Source · The Joule Index · Blanklinejoule.blankline.org · Reported May 2026

The reference task is joule-004, an 8-file refactor of Mozilla Common Voice. On smaller tasks the picture is less extreme. On long-horizon work, flagship-tier list pricing from several vendors places them above the cap and out of contention. The chart is computed from live pricing data and updates whenever the Pricing Preview is rebuilt.


Methods · Further reading

How this leaderboard was produced, and how it can be challenged.

  1. 01
    The full methodology, pre-registered

    Six forms of validity (construct, reliability, discriminant, convergent, predictive, gaming-resistance). Six contamination defenses. Statistical reporting requirements. Reviewer calibration protocol. Read the protocol before reading the table.

  2. 02
    Per-run trace index and retired tasks

    Every Verified run links to a sanitized public_trace.json. Retired tasks (currently joule-003) are kept on disk for audit, with the retirement reason documented in the open.

  3. 03
    Submitting a model

    Verified submissions are ranked above all projection rows. Vendor IP (source code, system prompts, internal reasoning) is never required. Only the observational trace is.

Editor's note

The V0 release of the Joule Index reports evaluated runs across three open-source bug-fix tasks and eight Verified model tiers (Dropstone Fast / Pro / Heavy, Claude Haiku 4.5 / Sonnet 4.6 / Opus 4.7, Gemini 3.1 Flash / Pro), with one further task retired under published methodology rules.

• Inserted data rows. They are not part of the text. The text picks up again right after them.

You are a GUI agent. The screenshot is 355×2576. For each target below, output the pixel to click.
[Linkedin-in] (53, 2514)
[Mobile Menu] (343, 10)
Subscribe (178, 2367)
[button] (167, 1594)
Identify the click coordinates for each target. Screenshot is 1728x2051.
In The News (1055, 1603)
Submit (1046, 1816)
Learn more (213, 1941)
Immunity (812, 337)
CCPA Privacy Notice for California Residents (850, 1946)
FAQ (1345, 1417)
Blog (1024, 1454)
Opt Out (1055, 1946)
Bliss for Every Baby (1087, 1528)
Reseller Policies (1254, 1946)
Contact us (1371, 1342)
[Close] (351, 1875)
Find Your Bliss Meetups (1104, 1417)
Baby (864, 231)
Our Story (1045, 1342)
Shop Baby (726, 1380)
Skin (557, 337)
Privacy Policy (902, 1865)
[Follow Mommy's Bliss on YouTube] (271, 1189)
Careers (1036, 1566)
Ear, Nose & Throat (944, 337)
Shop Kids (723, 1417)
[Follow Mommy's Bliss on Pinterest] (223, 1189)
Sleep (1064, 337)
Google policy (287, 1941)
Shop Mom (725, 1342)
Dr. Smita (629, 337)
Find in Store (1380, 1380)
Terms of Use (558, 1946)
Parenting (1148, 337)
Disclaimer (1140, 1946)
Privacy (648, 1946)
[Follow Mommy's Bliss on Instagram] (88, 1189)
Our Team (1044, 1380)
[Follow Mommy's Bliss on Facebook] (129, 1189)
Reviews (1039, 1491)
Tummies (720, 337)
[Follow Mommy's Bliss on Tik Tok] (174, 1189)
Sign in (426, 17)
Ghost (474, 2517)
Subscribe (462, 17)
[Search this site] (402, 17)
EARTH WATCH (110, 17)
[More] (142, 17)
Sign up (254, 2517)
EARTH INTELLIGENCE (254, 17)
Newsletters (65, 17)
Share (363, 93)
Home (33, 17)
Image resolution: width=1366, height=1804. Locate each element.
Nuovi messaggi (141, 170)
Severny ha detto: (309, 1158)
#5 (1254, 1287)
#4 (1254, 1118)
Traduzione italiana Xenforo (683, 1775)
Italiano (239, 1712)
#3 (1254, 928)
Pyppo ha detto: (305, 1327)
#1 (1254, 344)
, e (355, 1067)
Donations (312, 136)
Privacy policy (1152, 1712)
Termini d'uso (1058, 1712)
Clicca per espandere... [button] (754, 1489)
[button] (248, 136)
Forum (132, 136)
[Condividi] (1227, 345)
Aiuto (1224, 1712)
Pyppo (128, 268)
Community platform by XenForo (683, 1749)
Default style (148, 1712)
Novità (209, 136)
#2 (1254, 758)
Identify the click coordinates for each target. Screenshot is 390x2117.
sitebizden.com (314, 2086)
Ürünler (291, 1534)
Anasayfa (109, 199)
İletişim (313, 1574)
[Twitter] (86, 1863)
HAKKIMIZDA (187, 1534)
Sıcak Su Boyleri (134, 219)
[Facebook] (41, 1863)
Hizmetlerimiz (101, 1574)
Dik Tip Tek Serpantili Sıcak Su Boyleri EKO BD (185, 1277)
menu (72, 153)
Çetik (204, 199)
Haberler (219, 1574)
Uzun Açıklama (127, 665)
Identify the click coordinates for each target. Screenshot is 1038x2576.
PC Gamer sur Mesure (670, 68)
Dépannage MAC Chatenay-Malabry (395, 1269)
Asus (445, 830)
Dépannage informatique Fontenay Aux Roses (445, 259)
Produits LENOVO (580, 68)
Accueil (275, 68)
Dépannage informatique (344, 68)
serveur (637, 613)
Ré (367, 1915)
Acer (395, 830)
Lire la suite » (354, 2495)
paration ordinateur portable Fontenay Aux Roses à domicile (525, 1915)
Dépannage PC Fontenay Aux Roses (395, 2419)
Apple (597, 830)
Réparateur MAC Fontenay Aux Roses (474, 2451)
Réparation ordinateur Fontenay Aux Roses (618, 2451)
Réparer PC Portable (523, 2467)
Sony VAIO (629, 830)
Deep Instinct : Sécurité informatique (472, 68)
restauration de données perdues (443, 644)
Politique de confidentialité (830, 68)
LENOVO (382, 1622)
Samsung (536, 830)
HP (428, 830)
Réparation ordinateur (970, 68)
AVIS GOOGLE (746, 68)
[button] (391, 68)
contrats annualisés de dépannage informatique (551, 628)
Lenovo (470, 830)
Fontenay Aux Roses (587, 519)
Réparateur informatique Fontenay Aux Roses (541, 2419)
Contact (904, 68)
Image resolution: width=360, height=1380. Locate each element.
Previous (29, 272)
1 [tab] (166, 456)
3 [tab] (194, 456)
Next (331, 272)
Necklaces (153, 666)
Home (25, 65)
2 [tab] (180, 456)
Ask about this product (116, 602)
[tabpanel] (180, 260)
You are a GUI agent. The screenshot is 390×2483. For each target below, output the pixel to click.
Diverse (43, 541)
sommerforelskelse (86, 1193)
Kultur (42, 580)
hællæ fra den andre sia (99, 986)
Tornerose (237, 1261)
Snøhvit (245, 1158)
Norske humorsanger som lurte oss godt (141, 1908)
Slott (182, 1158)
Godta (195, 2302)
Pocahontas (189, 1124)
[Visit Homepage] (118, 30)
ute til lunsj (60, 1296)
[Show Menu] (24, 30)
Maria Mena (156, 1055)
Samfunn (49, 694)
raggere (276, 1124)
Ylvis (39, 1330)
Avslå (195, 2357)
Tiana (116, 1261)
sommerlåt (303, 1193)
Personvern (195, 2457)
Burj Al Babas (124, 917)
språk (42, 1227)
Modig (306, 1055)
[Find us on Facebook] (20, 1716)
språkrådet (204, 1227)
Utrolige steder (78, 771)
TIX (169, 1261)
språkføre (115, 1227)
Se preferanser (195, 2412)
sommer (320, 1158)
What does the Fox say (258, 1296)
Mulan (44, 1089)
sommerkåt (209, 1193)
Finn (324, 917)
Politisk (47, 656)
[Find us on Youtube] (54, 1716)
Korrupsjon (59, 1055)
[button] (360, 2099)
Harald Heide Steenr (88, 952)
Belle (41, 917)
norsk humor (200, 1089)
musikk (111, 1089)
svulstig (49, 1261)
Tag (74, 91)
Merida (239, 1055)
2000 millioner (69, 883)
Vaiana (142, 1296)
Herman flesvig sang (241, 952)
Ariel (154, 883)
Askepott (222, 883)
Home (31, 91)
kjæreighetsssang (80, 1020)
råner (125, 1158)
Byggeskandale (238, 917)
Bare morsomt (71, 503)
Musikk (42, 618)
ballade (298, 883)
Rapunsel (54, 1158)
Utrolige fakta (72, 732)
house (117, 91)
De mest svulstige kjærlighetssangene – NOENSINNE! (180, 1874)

All Verified cost figures are computed at each model's list price as of May 2026 from billed token counts. Projection rows shown in The Cap Test section apply published list prices to a reference token budget; no capability claim is made and no Joule Score is computed. All energy figures for closed APIs are estimated from token counts and published per-token rates; direct measurement is scheduled for the V1 release.